Cable operators had different definitions of news in 2011, though Fox and MSNBC were more on the same page, while one network newscast appeared to be delivering on a promise of taking a harder news edge.
That is according to a year-in-review report from Pew Research Center's Project for Excellence in Journalism, based primarily on content analysis drawn from PEJ's New Media and News Coverage indices.
According to that analysis, MSNBC and Fox were actually more attuned in their treatment of the worsening economy than either was with CNN. MSNBC gave the story 30% of the airtime studies, and Fox 21%, while CNN only gave it 14%. PEJ pointed out that both Fox and MSNBC have sibling business news channels, which might account for the amount of coverage.
The tables turned in terms of international coverage, with CNN, which has a sibling international channel, devoting 34% to international news, with only 20% for Fox and 14% for MSNBC.
Although historically the network newscasts have not had marked variations in coverage, says PEJ, but third-place CBS' signal it was looking to return to its hard news roots, appeared to be beginning to differentiate itself, said the report's authors.
CBS devoted 30% to two major stories, Middle East unrest and the economy, while ABC gave 24% of its news hole to those stoies, and NBC 23%.
CBS also spent less time on celebrity, lifestyle or sports stories -- 7% vs. 9% for ABC and 11% for NBC -- and less time on disaster coverage: 7% vs. 11% for ABC and 9% for NBC.
PBS' NewsHour distinguished itself by devoting far more space to international events and U.S. foreign policy at 39% of its news hole versus compared to 28% in the general media sample, 23% on cable news, and 24% on the network evening broadcasts.
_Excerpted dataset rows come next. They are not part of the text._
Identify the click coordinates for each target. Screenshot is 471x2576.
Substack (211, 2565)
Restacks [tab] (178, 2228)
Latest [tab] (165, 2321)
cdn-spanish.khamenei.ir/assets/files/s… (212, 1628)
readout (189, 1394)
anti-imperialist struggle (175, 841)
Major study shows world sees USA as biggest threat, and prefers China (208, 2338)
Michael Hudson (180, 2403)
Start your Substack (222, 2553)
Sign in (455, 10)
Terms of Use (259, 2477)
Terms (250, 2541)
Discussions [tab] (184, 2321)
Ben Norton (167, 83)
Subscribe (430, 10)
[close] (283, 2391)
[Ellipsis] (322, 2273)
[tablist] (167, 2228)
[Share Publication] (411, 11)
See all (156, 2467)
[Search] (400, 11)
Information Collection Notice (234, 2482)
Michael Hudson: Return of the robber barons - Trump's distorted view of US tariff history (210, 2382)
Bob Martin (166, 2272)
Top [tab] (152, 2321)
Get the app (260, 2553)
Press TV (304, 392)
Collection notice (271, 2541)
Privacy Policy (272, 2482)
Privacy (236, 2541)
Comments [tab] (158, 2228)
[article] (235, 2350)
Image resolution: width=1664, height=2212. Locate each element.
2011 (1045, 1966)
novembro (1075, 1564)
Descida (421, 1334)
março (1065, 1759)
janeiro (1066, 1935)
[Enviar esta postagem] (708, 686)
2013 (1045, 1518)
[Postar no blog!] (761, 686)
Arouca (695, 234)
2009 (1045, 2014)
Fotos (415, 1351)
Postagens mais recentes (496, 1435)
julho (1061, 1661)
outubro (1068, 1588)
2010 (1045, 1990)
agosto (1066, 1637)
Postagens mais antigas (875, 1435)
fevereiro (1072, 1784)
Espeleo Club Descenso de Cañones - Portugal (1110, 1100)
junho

But even so, the general sample showed an over 1.3 jump in the number of international stories.
The top story of the year was the U.S. economy at 20% of the news coverage, followed by Arab Spring at 12% and the presidential race at 9%. President Barack Obama was the top newsmaker, while two of the top eight newsmakers got their by dying: Muammar Gaddafi (#2) and Osama Bin Laden (#8). Also in the top 10 were presidential hopefuls Herman Cain. Mitt Romney, Rick Perry and Newt Gingrich, at numbers 3-6. House member and assassination attempt-survivor Gabrielle Giffords was the seventh biggest newsmaker, with House Speaker John Boehner and House now-ex member Rep. Anthony Weiner at numbers 9 and 10, respectively.
The Year in the News report was based on analysis of almost 46,000 stories produced Jan. 1-Dec. 11, 2011 by 52 traditional news outlets from main five media sectors, cable, broadcast network newscasts, national radio, online and print.